When he got home that night, he sat down with his CF2F Participant Manual and shared it with his wife. Their relationship had been in trouble, and for the first time, they had an honest, vulnerable conversation about the toll the job had taken on him—and on them. That conversation lasted through the night, into the next morning, and became the reason he missed day two.
He credited the course with saving his marriage. He also asked if he could make up the second day.
And this trend continued, with other staff reporting the impact CF2F had on their becoming able to finally open up to family members about their experiences at work—so much so that DWCO created our family course, Corrections Family Wellness™ from feedback like this from around the country.
Baggage Doesn’t Stay at the Gate
I can hear some skeptics now: “That’s a nice story, but what about the other 11,387 staff members? What’s the ROI there?”
Let’s go deeper. Because personal wellness isn’t just personal—it affects the entire team. Emotional baggage doesn’t get checked at the gate. It walks in with us. Just like too much baggage makes a plane unsafe, unchecked Corrections Fatigue weighs down the entire team.
When one person is struggling, the impact ripples outward.
Workplace Grudges and the Power of Forgiveness
One section of CF2F covers forgiveness as a pathway to fulfillment. To be honest, I didn’t give it much weight at first. Forgiveness seemed like something you’d find in inmate programs—not staff development. We’re a brotherhood, right?

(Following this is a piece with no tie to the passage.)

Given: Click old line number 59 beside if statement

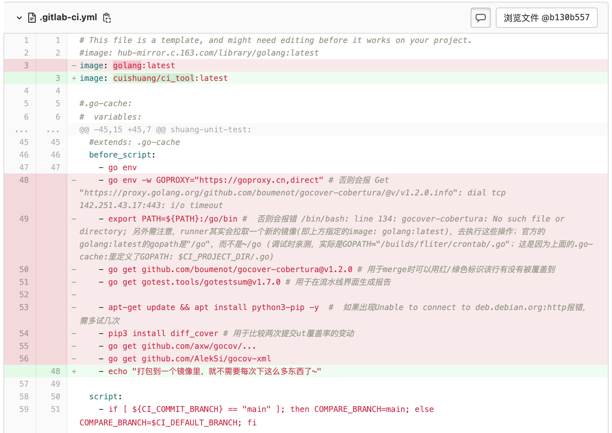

But the more I taught, the more I realized: corrections workplaces are full of old grudges. I called them “facility grudges”—those personal conflicts that spill out into work culture, dragging other staff into awkward alliances or silent hostilities. I experienced it myself as a rookie. I was literally briefed on who hated whom from day one and I was expected to pick sides.
One day, a CF2F instructor called with concern. Two individuals who were notorious archenemies were both on her class roster. Staff would scatter when they crossed paths to avoid the tension.
After day two—the day we discuss forgiveness—she called again. She’d just seen those two shake hands in the parking lot leaving the course.
Psychological Safety Is A Survival Tool
In corrections, trusting the right people is everything—not just the trust that someone will have your back physically, but the deeper trust that they’ll stand by you when the job starts to wear you down emotionally. Psychological safety can’t exist without that trust. That’s why acting with integrity and earning the trust of your peers isn’t just admirable—it’s essential for survival.
A toxic workplace doesn’t just make the job harder—it makes it dangerous. The correctional environment is already challenging, which makes psychological safety even harder to achieve and even more critical.
Psychological safety, trust, and empathy are some of the Fulfillment concepts addressed in CF2F. These can be explored further through small group exercises where staff identify challenges within their sphere of influence and collaborate on practical solutions or ways to apply these concepts in their daily work.
The ROI That Really Matters
Yes, I understand the need for hard data. Every administrator wants KPIs, metrics, and justification for funding. But true ROI in wellness isn’t just numbers—it’s people. It’s lives.
It’s marriages saved. It’s suicides prevented. It’s teammates shaking hands after years of hostility. It’s officers sleeping through the night again. It’s a workforce that shows up whole.
That’s the ROI we should be measuring.